Perimeter Defender: Caris LeVert, Michigan SF (6’7″ Senior)
Michigan’s upperclassman Caris LeVert gets the nod here because he guards positions 1-3 with magnificent instincts, fundamentals and length.
LeVert moves his feet extremely well against slashers and pull-up shooters, and his long arms serve as pesky deterrents. There’s a sense of urgency, a bounce in his step that you don’t always see from wing defenders. It shines through when he sticks with handlers as they change direction or go around screens.
Don’t crown him as a perfect defender yet. LeVert needs to improve his strength and discipline before he reaches his lofty ceiling as a stopper. However, his versatility and footwork give him a great chance to become a valuable asset in the pro ranks.
Low-Post Scorer: Diamond Stone, Maryland C (6’10” Freshman)

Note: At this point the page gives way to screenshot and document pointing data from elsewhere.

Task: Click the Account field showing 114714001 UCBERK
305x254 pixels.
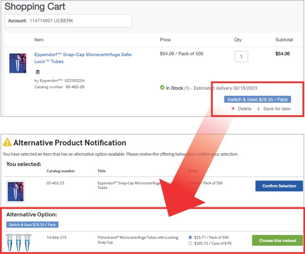Action: point(68,21)
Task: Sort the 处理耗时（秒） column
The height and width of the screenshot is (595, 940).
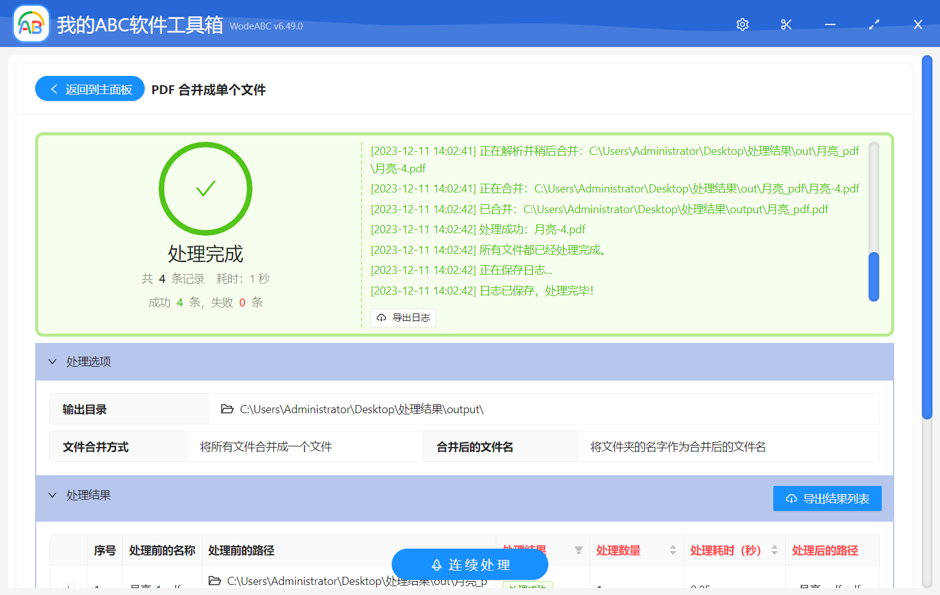Action: 774,550
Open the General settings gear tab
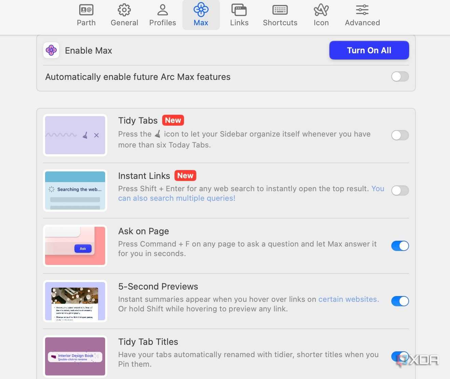The height and width of the screenshot is (379, 450). (124, 15)
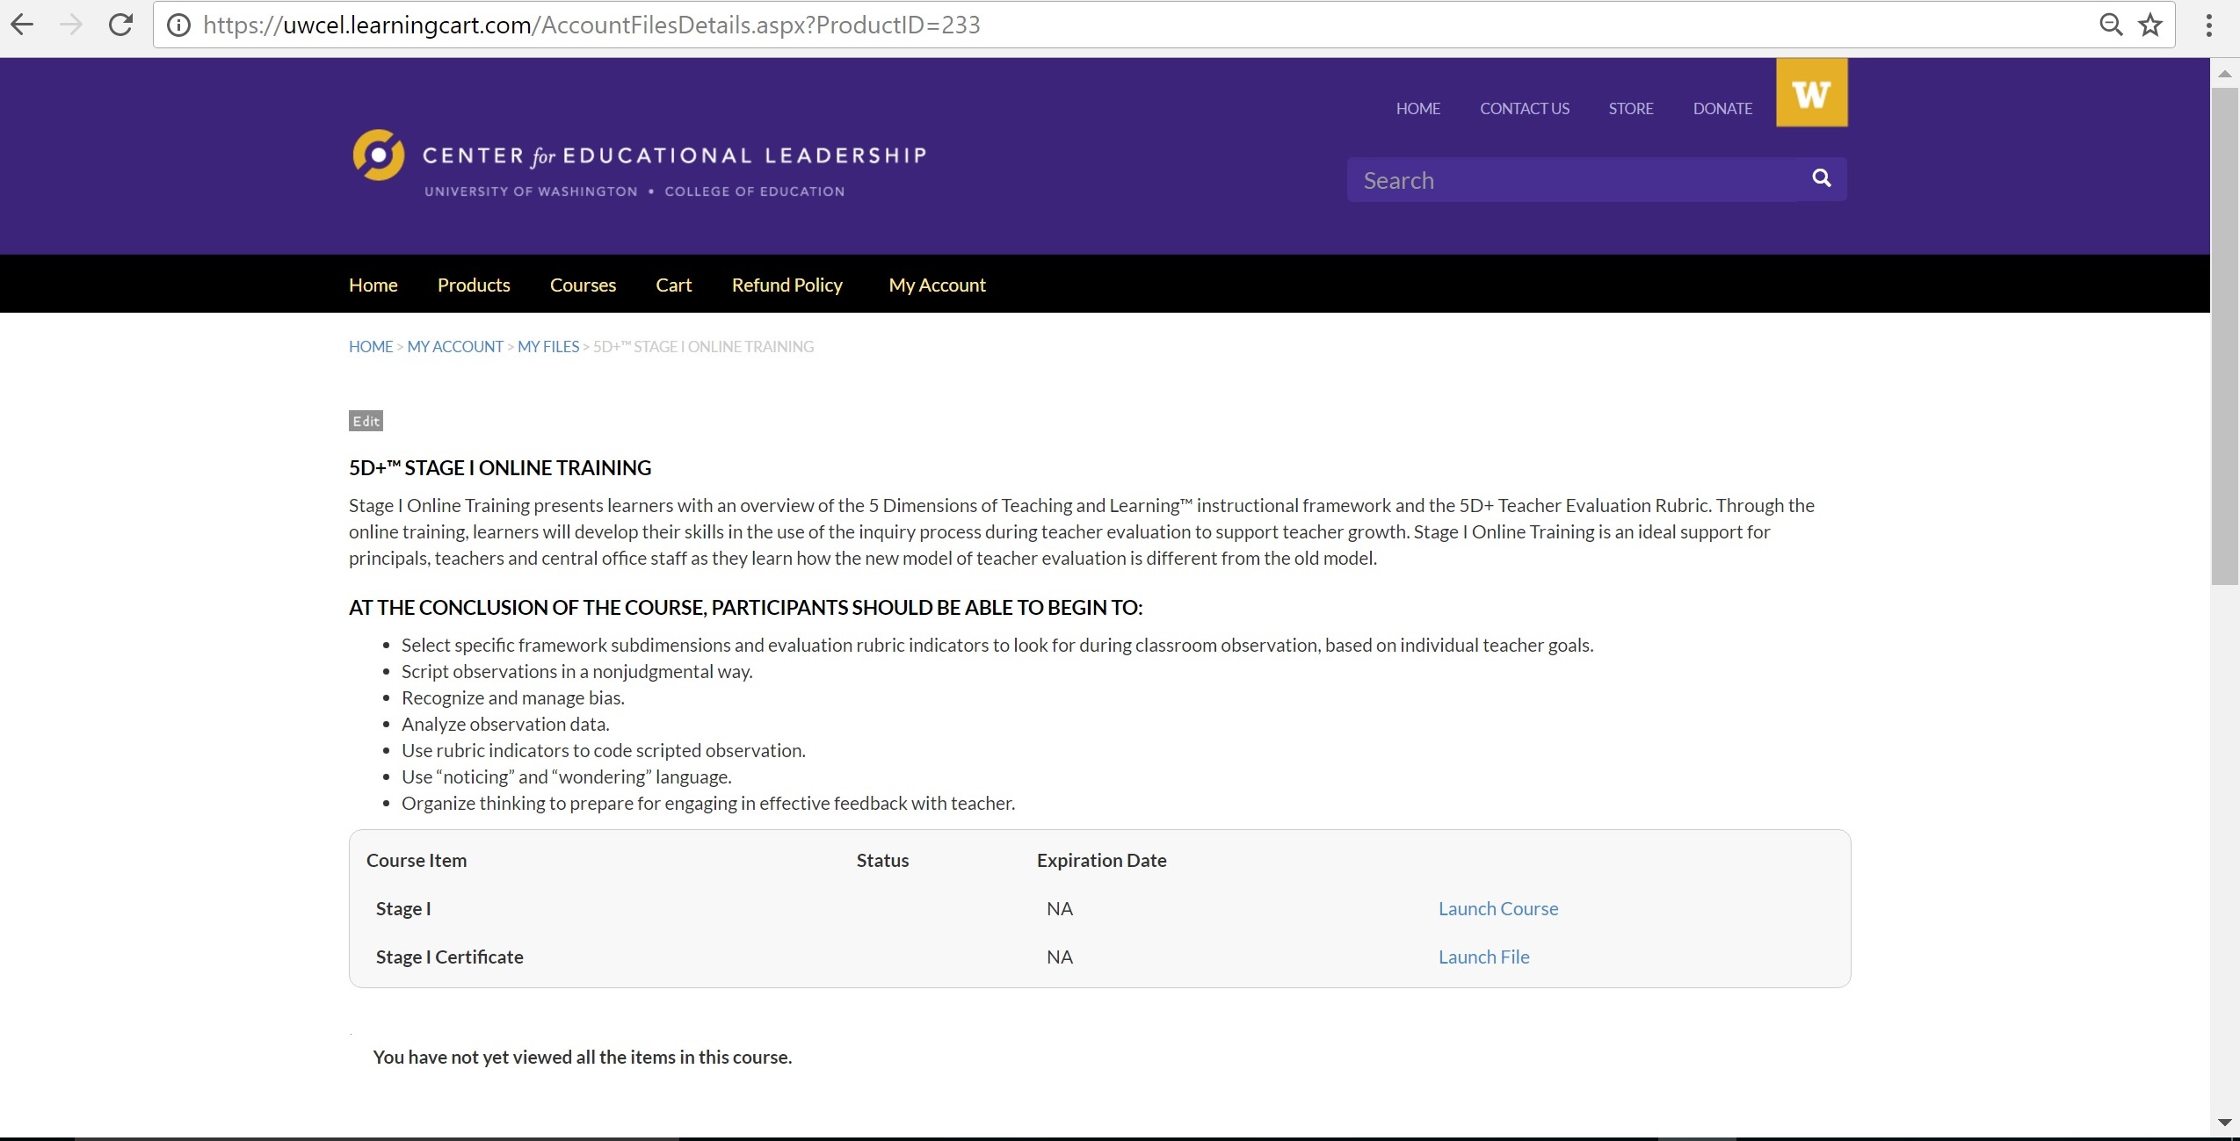Click the site info icon in address bar
Viewport: 2240px width, 1141px height.
click(x=178, y=25)
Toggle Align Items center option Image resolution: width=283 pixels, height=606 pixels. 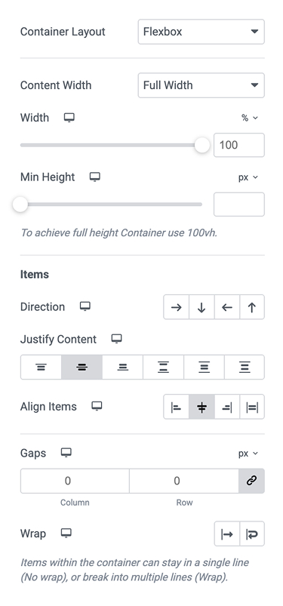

There aren’t any eye-popping low-post masters in the 2016 draft class. No one in this year’s crop comes close to Jahlil Okafor or Karl-Anthony Towns. But Maryland big man Diamond Stone will put a dent in Big Ten defenses en route to the NBA.

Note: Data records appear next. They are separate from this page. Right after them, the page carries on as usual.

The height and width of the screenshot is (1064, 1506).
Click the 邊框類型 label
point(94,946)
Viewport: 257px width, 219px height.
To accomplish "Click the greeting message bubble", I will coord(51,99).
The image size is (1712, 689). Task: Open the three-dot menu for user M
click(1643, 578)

His game isn’t wildly diverse, and it may take some time for him to learn to counteract NBA opponents. Nevertheless, he shows the best low-block command and potential in this draft:
Diamond Stone one of the few big guys looking to consistently post up in 1-on-1 and 3-on-3 drills — tough to handle when he gets position.
— Jeff Borzello (@jeffborzello) March 30, 2015
The 6’10” youngster has a terrific blend of strength, footwork and touch. During high school, he displayed a devastating drop-step and the ability to turn and connect from 5-7 feet with a soft baby hook. He helps compensate for middle-of-the-road athleticism with a smattering of pump-fakes and pivots.
There’s a chance someone like Labissiere eventually becomes a more prolific post player. For now, we’re choosing Stone’s mix of power and nimbleness.
Rebounder: Cheick Diallo, Kansas PF (6’9″ Freshman)
Comparisons are rough guesses at this stage, but ESPN.com’s Chad Ford likens Cheick Diallo to one of the NBA’s top pound-for-pound board-getters.
“He might end up being a better version of Kenneth Faried,” said Ford.
Diallo is taller (6’9) and longer (7’4″ wingspan) than the Manimal, and he’s just as active. That should translate to equal or better rebounding effectiveness within a couple of years. Diallo is gritty, rangy and athletic, which all bode well for Kansas’ power-forward prospect. NBA adversaries will have nightmares about his offensive rebounding explosiveness.
Shooter: Malik Newman, Mississippi State G (6’4″ Freshman)
If we’re talking about pure shooting here, especially on open looks, this category is up for debate.
When you factor in pull-up jumpers, hitting contested shots and scoring from deep range, the debate ends quickly. Mississippi State’s Malik Newman is the most dangerous jump-shooting threat in this draft class, with the ability to bombard the basket from any spot on the floor:
Malik Newman is a stud. Dynamic in transition, deep range with excellent elevation on his jumper. Going to be very good at the NBA level.
— Mike Schmitz (@Mike_Schmitz) April 11, 2015
Given his underwhelming size and combo-guard playing style, Newman probably won’t be the most efficient shooter in college or the pros. But as far as pure talent goes, he has Jamal Crawford/J.R. Smith-type potential. Newman can change directions, stop on a dime and launch silky smooth jumpers.